One month, two months, three months…..nothing. I bought my first ovulation tests, used them and again…one month, two months….nothing… Fear would creep up my spine and I started googling, and reading….and I found out about AMH. Got it tested…0.2…my world fell apart. I lost 4 pounds from crying over that week-end. I wish someone told me the real truth about AMH back then, and how it was far from being the be all end all….but there was no one back then. So I suffered more or less in silence and went to see my obgyn who put me on Clomid and trigger. Fail.

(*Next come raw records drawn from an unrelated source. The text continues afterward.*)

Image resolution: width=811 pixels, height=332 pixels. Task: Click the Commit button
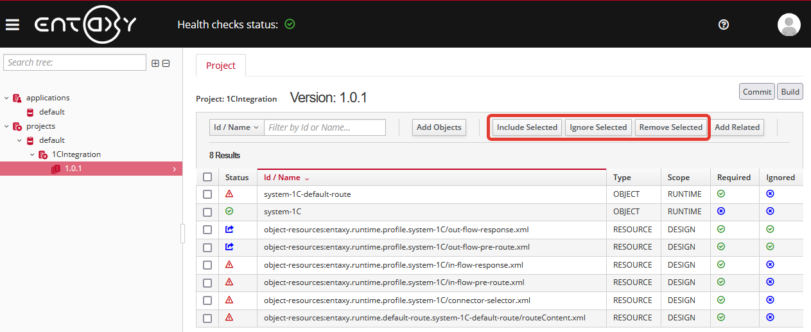pos(756,91)
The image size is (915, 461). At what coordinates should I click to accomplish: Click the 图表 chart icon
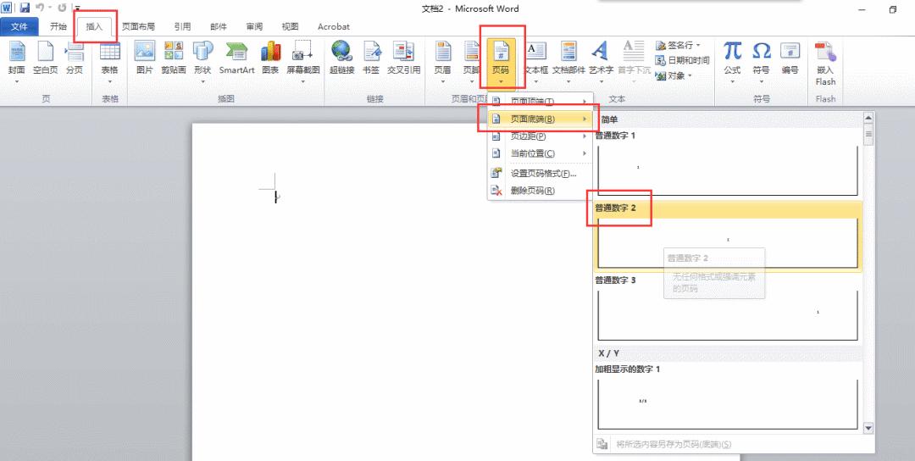tap(270, 57)
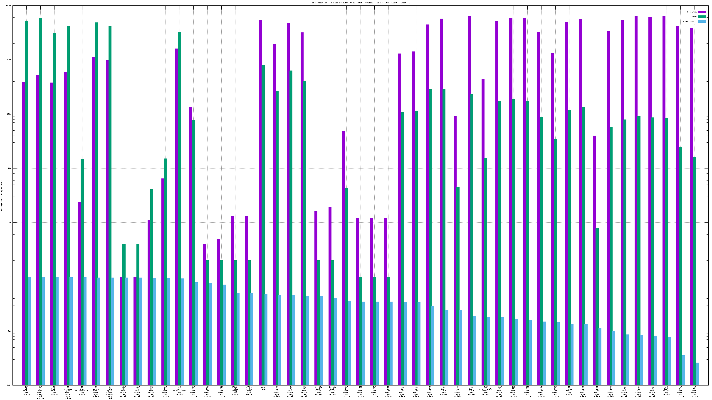The width and height of the screenshot is (712, 400).
Task: Click the 0.01 y-axis tick label
Action: [9, 385]
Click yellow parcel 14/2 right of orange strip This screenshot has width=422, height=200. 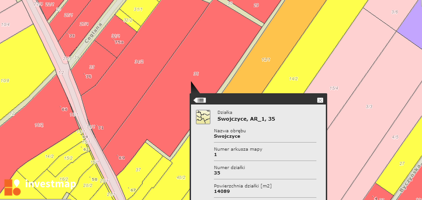point(293,79)
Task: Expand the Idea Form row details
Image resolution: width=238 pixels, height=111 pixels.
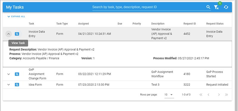Action: point(9,85)
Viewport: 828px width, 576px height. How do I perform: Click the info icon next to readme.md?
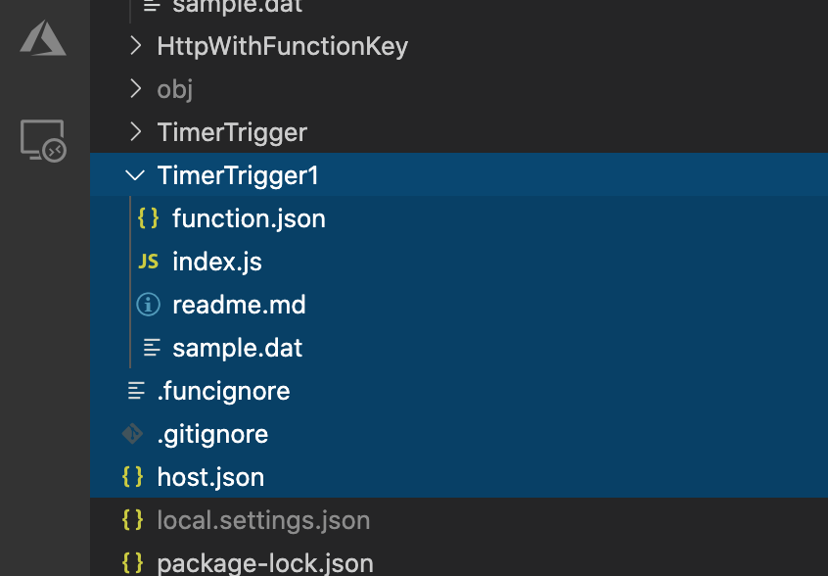[148, 305]
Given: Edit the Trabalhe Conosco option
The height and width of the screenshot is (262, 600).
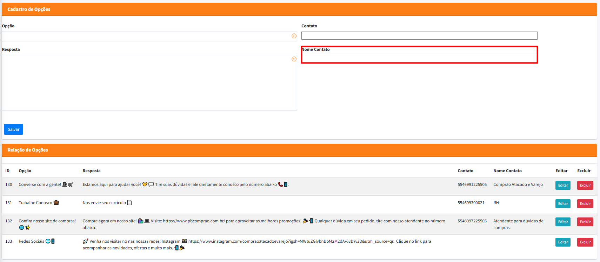Looking at the screenshot, I should pyautogui.click(x=563, y=203).
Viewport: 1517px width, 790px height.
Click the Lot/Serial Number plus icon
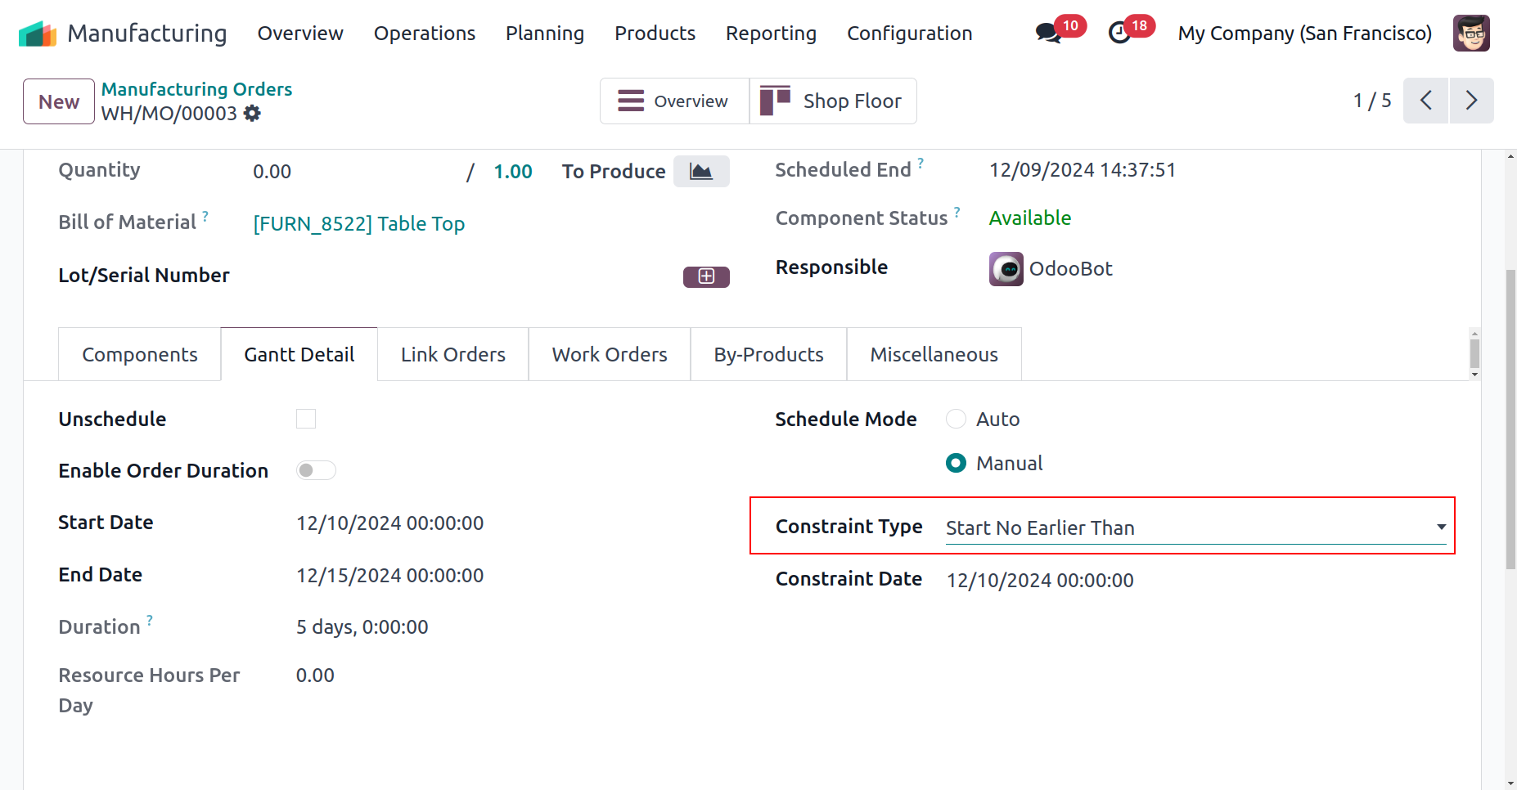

Between March 2015 and this moment- May 2017, I have seen two REs, consulted  another one over the phone and email, had 6 IUIs with full IVF protocol, 6 IVF with 12 embryos transferred in total, 4 cycles Femara and trigger only, numerous timed intercourse monitorized cycles. All fail.

I am a moderator for two amazing groups on FB, one for low amh and DOR, the other one for high FSH and TTC over 35, and during these two years of hope, disappointment, pain, heartache, frustration, hope again I had the chance and privilege of virtually meeting amazing women, brave and fierce, who would not give up on their right of being informed and their right of having a word to say in the way fertility professionals choose to deal (or not) with them.

My blog springs from my desire of helping women get educated on issues like DOR, POF, Low AMH, High FSH, and all the fertility problems that they bring with them.

I am no doctor, I do not give medical advice. I am just pointing into directions that have been useful to me, that helped me understand exactly where I stand and where I should be headed.

If anything, this blog is meant to empower you, Ladies, to understand what doctors do not explain to you, and to make you understand you have the right to choose what is best and more appropriate for you. The way I wished someone did explain to me. And the way someone eventually did, later on, when I found my wonderful FB groups.

You are more than welcome and I hope you will feel at home and loved here <3.